■ **Records shown**
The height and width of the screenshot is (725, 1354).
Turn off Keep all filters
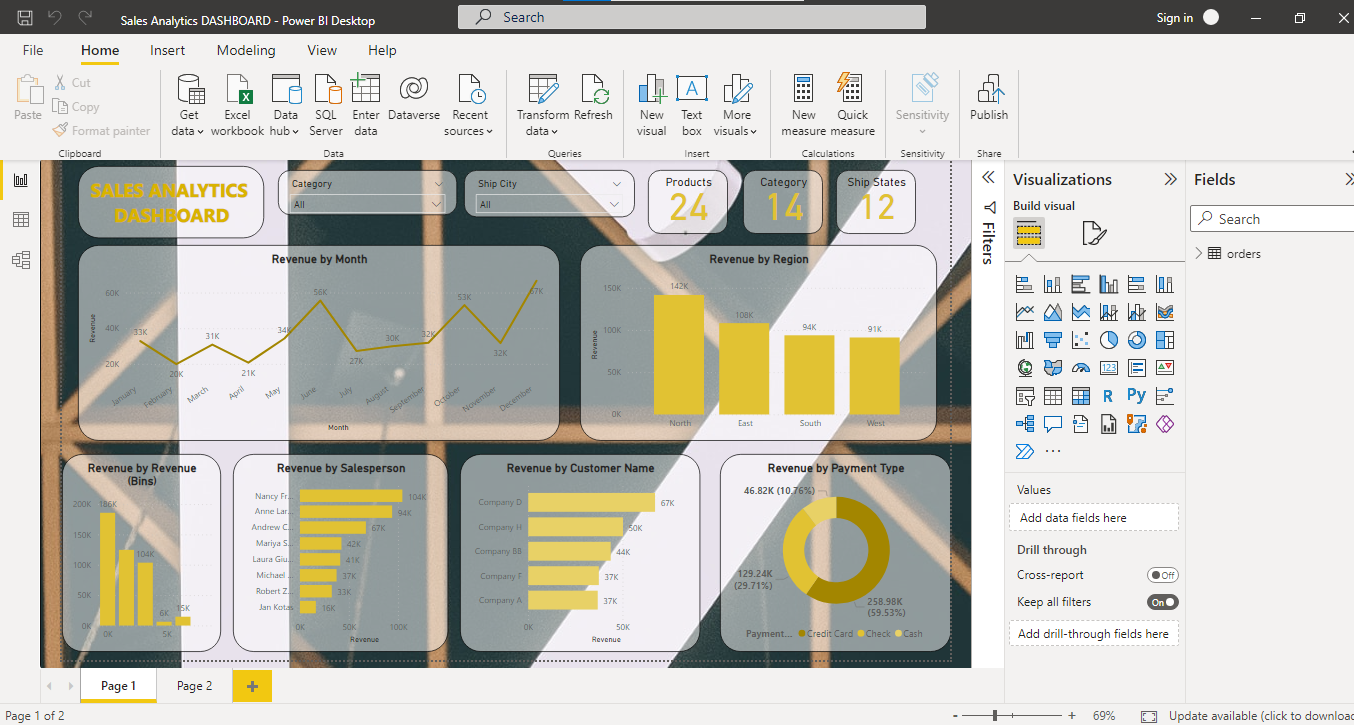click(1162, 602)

---

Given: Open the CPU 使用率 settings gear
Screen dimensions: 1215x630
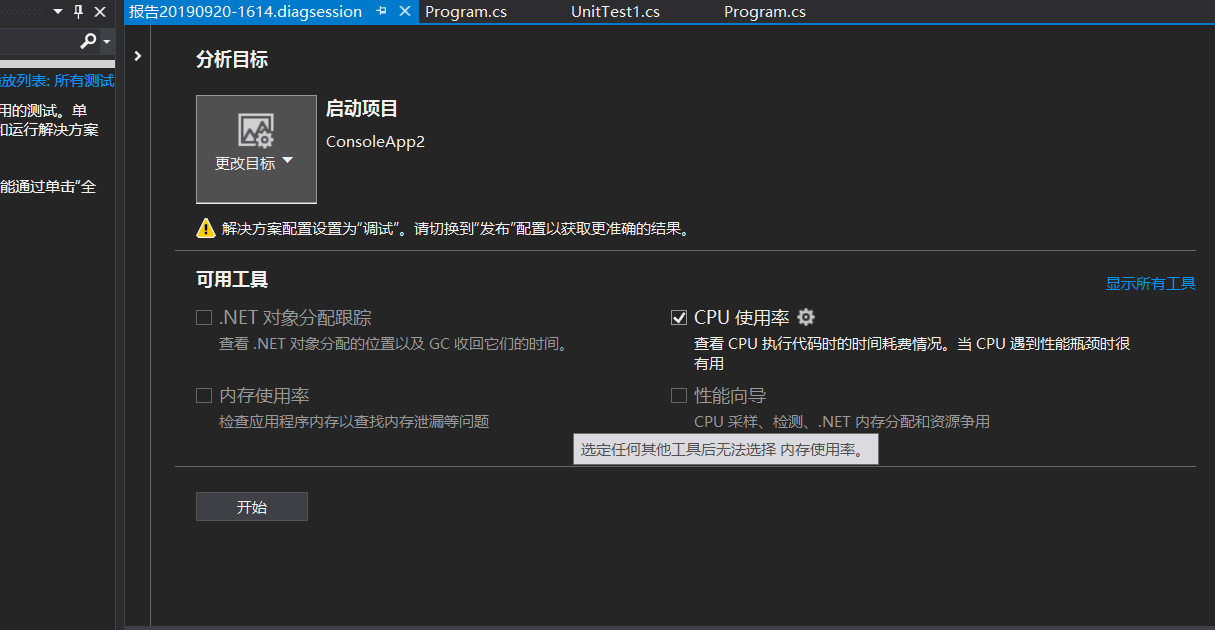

■ **Task to carry out**
Starting with the line above that holds "Given: Open the CPU 使用率 settings gear" and stopping with the line that holds "Screen dimensions: 1215x630", reproduce each line exactly, omitting all other lines.

■ **Written response**
Given: Open the CPU 使用率 settings gear
Screen dimensions: 1215x630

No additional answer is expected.